= Beginning of Section =
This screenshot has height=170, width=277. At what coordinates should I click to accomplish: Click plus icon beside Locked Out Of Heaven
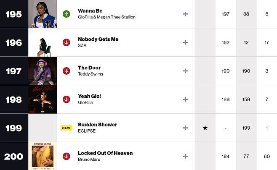pyautogui.click(x=185, y=156)
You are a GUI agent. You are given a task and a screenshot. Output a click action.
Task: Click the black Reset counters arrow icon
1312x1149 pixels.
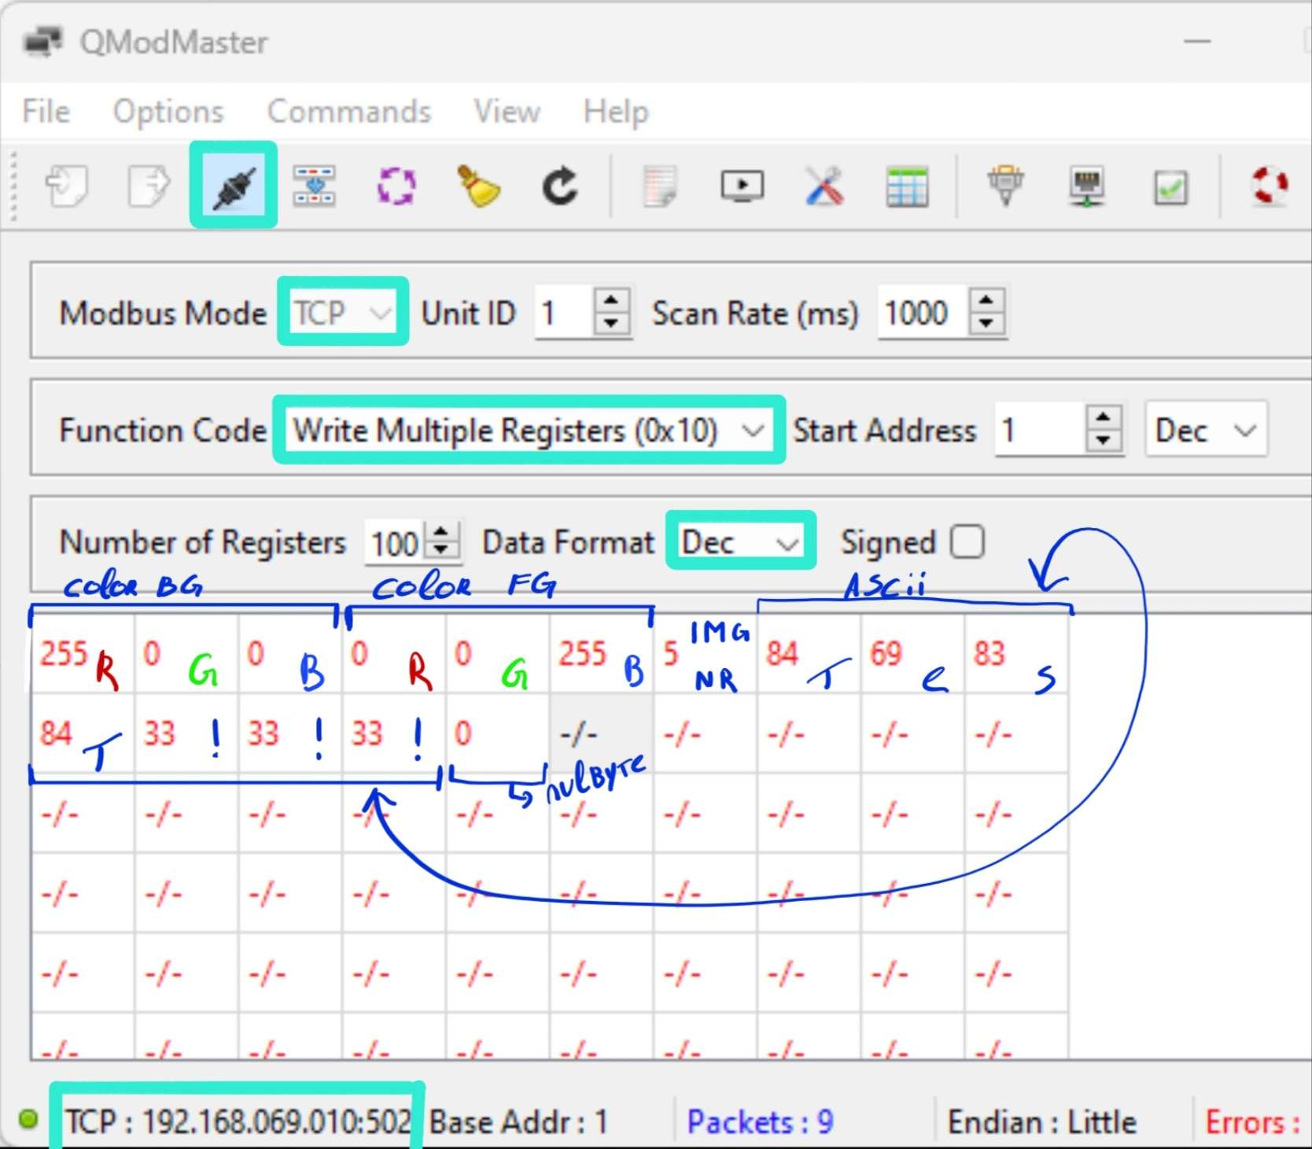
= End of Section =
WHAT TO PRODUCE:
Drop the images and transcribe the entries above exactly.

RESULT OF THIS EXERCISE:
This screenshot has height=170, width=277. At what coordinates should I click to accomplish: Click plus icon beside Locked Out Of Heaven
pyautogui.click(x=185, y=156)
You are a GUI agent. You are given a task and a screenshot. Output a click action.
Task: Click the black Reset counters arrow icon
1312x1149 pixels.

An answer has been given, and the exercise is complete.